• **Records shown**
--------------------

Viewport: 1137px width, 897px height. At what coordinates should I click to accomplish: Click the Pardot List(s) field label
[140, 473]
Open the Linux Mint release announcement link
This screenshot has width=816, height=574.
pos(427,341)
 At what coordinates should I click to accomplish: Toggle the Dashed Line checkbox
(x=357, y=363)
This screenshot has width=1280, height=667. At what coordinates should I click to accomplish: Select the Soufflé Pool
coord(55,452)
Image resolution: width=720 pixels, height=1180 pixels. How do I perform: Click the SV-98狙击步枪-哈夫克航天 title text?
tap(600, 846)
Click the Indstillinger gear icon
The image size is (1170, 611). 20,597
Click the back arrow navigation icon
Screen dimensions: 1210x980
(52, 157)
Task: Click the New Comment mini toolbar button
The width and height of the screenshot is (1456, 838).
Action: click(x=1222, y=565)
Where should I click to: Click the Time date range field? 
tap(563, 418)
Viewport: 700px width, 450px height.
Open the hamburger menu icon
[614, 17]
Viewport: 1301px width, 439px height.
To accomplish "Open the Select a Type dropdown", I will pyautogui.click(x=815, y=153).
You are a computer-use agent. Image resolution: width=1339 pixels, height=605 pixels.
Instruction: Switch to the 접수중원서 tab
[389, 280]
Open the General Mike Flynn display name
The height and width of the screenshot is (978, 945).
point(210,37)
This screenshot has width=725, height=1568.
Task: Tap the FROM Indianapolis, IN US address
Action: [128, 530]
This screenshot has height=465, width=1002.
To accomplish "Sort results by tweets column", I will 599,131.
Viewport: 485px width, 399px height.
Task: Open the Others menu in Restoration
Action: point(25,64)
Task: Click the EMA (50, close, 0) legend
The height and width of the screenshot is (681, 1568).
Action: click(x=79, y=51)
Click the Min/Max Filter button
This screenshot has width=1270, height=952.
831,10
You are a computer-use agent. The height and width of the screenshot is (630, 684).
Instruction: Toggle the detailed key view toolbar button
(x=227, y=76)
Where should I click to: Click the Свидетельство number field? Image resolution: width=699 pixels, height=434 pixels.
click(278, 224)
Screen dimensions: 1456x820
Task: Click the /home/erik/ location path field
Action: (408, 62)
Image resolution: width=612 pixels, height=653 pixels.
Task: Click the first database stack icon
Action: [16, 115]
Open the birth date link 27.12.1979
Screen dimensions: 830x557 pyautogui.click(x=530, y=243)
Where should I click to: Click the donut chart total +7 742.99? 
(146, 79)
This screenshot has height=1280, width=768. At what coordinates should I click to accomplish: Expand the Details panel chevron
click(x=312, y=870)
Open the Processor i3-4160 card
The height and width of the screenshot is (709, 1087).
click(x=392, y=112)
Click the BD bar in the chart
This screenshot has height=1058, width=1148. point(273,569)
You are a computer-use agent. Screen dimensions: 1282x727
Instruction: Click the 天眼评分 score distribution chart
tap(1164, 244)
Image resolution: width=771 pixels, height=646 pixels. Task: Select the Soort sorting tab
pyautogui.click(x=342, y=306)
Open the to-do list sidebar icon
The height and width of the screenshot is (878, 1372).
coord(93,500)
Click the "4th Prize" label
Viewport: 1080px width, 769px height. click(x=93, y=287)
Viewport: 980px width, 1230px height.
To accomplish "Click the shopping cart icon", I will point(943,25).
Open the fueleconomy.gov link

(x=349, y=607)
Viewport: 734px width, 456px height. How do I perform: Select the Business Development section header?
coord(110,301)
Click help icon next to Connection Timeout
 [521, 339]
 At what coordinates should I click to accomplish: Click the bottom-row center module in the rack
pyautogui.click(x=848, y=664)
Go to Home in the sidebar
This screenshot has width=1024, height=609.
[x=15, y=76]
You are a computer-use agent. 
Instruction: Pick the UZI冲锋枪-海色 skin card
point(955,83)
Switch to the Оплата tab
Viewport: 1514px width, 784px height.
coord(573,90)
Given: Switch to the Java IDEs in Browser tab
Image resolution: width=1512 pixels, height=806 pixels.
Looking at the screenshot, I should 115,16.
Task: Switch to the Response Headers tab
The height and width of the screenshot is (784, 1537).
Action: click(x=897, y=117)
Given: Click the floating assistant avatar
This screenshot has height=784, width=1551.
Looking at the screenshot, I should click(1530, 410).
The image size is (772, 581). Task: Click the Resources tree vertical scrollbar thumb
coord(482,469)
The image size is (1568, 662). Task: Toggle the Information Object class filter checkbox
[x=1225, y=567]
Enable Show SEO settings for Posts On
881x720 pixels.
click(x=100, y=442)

--------------------

• **Task prompt**
Every record needs to be written out again, exactly as it was given.

• **Final answer**
Viewport: 1137px width, 897px height. At what coordinates should I click to accomplish: Click the Pardot List(s) field label
[140, 473]
Open the Linux Mint release announcement link
This screenshot has width=816, height=574.
pos(427,341)
 At what coordinates should I click to accomplish: Toggle the Dashed Line checkbox
(x=357, y=363)
This screenshot has width=1280, height=667. At what coordinates should I click to accomplish: Select the Soufflé Pool
coord(55,452)
Image resolution: width=720 pixels, height=1180 pixels. How do I perform: Click the SV-98狙击步枪-哈夫克航天 title text?
tap(600, 846)
Click the Indstillinger gear icon
The image size is (1170, 611). 20,597
Click the back arrow navigation icon
Screen dimensions: 1210x980
(52, 157)
Task: Click the New Comment mini toolbar button
The width and height of the screenshot is (1456, 838).
Action: click(x=1222, y=565)
Where should I click to: Click the Time date range field? 
tap(563, 418)
Viewport: 700px width, 450px height.
Open the hamburger menu icon
[614, 17]
Viewport: 1301px width, 439px height.
To accomplish "Open the Select a Type dropdown", I will pyautogui.click(x=815, y=153).
You are a computer-use agent. Image resolution: width=1339 pixels, height=605 pixels.
Instruction: Switch to the 접수중원서 tab
[389, 280]
Open the General Mike Flynn display name
The height and width of the screenshot is (978, 945).
point(210,37)
This screenshot has width=725, height=1568.
Task: Tap the FROM Indianapolis, IN US address
Action: [128, 530]
This screenshot has height=465, width=1002.
To accomplish "Sort results by tweets column", I will 599,131.
Viewport: 485px width, 399px height.
Task: Open the Others menu in Restoration
Action: point(25,64)
Task: Click the EMA (50, close, 0) legend
The height and width of the screenshot is (681, 1568).
Action: click(x=79, y=51)
Click the Min/Max Filter button
This screenshot has width=1270, height=952.
831,10
You are a computer-use agent. The height and width of the screenshot is (630, 684).
Instruction: Toggle the detailed key view toolbar button
(x=227, y=76)
Where should I click to: Click the Свидетельство number field? Image resolution: width=699 pixels, height=434 pixels.
click(278, 224)
Screen dimensions: 1456x820
Task: Click the /home/erik/ location path field
Action: (408, 62)
Image resolution: width=612 pixels, height=653 pixels.
Task: Click the first database stack icon
Action: [16, 115]
Open the birth date link 27.12.1979
Screen dimensions: 830x557 pyautogui.click(x=530, y=243)
Where should I click to: Click the donut chart total +7 742.99? 
(146, 79)
This screenshot has height=1280, width=768. At what coordinates should I click to accomplish: Expand the Details panel chevron
click(x=312, y=870)
Open the Processor i3-4160 card
The height and width of the screenshot is (709, 1087).
click(x=392, y=112)
Click the BD bar in the chart
This screenshot has height=1058, width=1148. point(273,569)
You are a computer-use agent. Screen dimensions: 1282x727
Instruction: Click the 天眼评分 score distribution chart
tap(1164, 244)
Image resolution: width=771 pixels, height=646 pixels. Task: Select the Soort sorting tab
pyautogui.click(x=342, y=306)
Open the to-do list sidebar icon
The height and width of the screenshot is (878, 1372).
coord(93,500)
Click the "4th Prize" label
Viewport: 1080px width, 769px height. click(x=93, y=287)
Viewport: 980px width, 1230px height.
To accomplish "Click the shopping cart icon", I will point(943,25).
Open the fueleconomy.gov link

(x=349, y=607)
Viewport: 734px width, 456px height. How do I perform: Select the Business Development section header?
coord(110,301)
Click help icon next to Connection Timeout
 [521, 339]
 At what coordinates should I click to accomplish: Click the bottom-row center module in the rack
pyautogui.click(x=848, y=664)
Go to Home in the sidebar
This screenshot has width=1024, height=609.
[x=15, y=76]
You are a computer-use agent. 
Instruction: Pick the UZI冲锋枪-海色 skin card
point(955,83)
Switch to the Оплата tab
Viewport: 1514px width, 784px height.
coord(573,90)
Given: Switch to the Java IDEs in Browser tab
Image resolution: width=1512 pixels, height=806 pixels.
Looking at the screenshot, I should 115,16.
Task: Switch to the Response Headers tab
The height and width of the screenshot is (784, 1537).
Action: click(x=897, y=117)
Given: Click the floating assistant avatar
This screenshot has height=784, width=1551.
Looking at the screenshot, I should click(1530, 410).
The image size is (772, 581). Task: Click the Resources tree vertical scrollbar thumb
coord(482,469)
The image size is (1568, 662). Task: Toggle the Information Object class filter checkbox
[x=1225, y=567]
Enable Show SEO settings for Posts On
881x720 pixels.
click(x=100, y=442)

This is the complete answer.